Buying an Apartment on a Single Income Zoocasa

Not surprisingly, the numbers reveal it is toughest to purchase a home on a solo budget in Canada’s biggest cities. For example, to purchase Vancouver real estate, which has long held the distinction as the nation’s most expensive, the required down payment would be greater than what is earned by a median single-income household in an entire year.

There, a benchmark apartment costs $656,700, requiring a minimum down payment of $40,670, outstripping the $33,804 earned by single buyers. Should that individual set aside their entire earnings to save for a down payment, it would take them 14.4 months to pull together the needed cash. Affordability is less steep, though still challenging, for homes for sale in Toronto; there, a benchmark apartment of $558,000 would require a down payment of $30,800, just shy of the median income of $35,294, requiring a 10.5-month savings timeline.

Rounding out the top three priciest regions for single home buyers is Victoria, where a benchmark apartment priced at $510,800 would require a minimum down payment of $26,080, meaning a single buyer earning $33,546 would need to save for 9.3 months.

Solo Budgets Go Furthest in the Prairies

As has been the long-term trend, single buyers seeking the greatest bang for their buck will find it in the Prairies; in the three most affordable cities, a benchmark apartment can be purchased for under $200,000, with required down payments making up a comparatively smaller portion of incomes.

Edmonton takes the top spot as most affordable for single-income buyers, with benchmark units going for $183,800, requiring a down payment of just $9,190. Meanwhile, city residents earn the relatively higher median after-tax income of $42,360; it would take just 2.6 months of setting funds aside to come up with the money needed to purchase a home. That’s followed by Saskatoon, with a benchmark price of $169,500 and a down payment of $8,476 – on the local income of $36,930, that would require 2.8 months to save. Regina comes third in terms of affordability with a benchmark price of $179,300 – that would require a down payment of $8,965, which would take 2.8 months of setting aside funds based on an annual income of $38,768.

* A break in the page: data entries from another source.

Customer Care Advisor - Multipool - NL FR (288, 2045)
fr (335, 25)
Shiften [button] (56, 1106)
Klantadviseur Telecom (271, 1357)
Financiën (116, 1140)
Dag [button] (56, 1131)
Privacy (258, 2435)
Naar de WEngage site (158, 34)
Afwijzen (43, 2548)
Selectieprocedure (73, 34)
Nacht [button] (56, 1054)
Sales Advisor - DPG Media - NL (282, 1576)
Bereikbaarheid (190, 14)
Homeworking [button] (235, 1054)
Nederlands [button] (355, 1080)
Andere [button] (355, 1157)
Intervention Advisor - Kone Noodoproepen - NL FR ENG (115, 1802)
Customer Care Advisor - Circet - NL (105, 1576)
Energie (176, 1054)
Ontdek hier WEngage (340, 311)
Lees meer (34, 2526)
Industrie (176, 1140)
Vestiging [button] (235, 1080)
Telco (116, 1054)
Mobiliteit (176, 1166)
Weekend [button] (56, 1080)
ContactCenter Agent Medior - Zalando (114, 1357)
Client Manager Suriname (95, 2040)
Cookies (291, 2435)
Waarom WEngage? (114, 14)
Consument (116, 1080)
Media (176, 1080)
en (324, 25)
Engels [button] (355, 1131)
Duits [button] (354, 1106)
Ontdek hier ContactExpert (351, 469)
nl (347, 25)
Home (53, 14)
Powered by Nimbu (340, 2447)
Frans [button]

Single Buyers Have Several Markets to Choose From

However, for single home buyers not looking to purchase a home in the Prairies, there are several midlevel markets offering decent affordability and local earnings in both western and eastern Canada. For example, in Ottawa – one of the nation’s fastest growing housing markets – the benchmark apartment can be purchased for $324,800, while median single-income households bring in $41,026. That would require 4.8 months to save up the required $16,240.

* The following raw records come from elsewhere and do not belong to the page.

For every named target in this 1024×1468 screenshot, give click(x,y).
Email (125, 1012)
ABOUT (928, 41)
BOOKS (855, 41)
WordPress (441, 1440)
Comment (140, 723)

It would take a bit longer in the booming market of Montreal due to slightly lower incomes, though comparatively cheaper home prices make La Belle Provence a contender for first-time buyers. A benchmark apartment there comes in at $320,700, requiring a buyer earning $29,617 to save for 6.5 months to put together the $16,035 down payment.

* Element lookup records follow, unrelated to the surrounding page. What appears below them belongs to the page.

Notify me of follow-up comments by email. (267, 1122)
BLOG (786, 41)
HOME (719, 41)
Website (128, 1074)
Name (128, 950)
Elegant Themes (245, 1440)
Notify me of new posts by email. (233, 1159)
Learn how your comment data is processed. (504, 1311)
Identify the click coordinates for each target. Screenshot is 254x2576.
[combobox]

Those interested in Calgary real estate will also see their dollars go considerably farther; the city is home to the highest median single-income in the nation at $44,957. Based on a benchmark apartment price of $257,300, and a minimum down payment of $12,365, it would take a buyer 3.3 months to save for their home purchase.

Check out the Infographic below to see how long it would take a single-income household to purchase the benchmark apartment in cities across Canada:

Buying an Apartment on a Single Income Zoocasa


Benchmark apartment prices were sourced from the Canadian Real Estate Association and are for December 2019, the most recent month available at the time of writing. The median price for Kitchener-Waterloo and the average price for Winnipeg were sourced from the KitchenerWaterloo Association of Realtors and WinnipegREALTORS because the benchmark price was not available.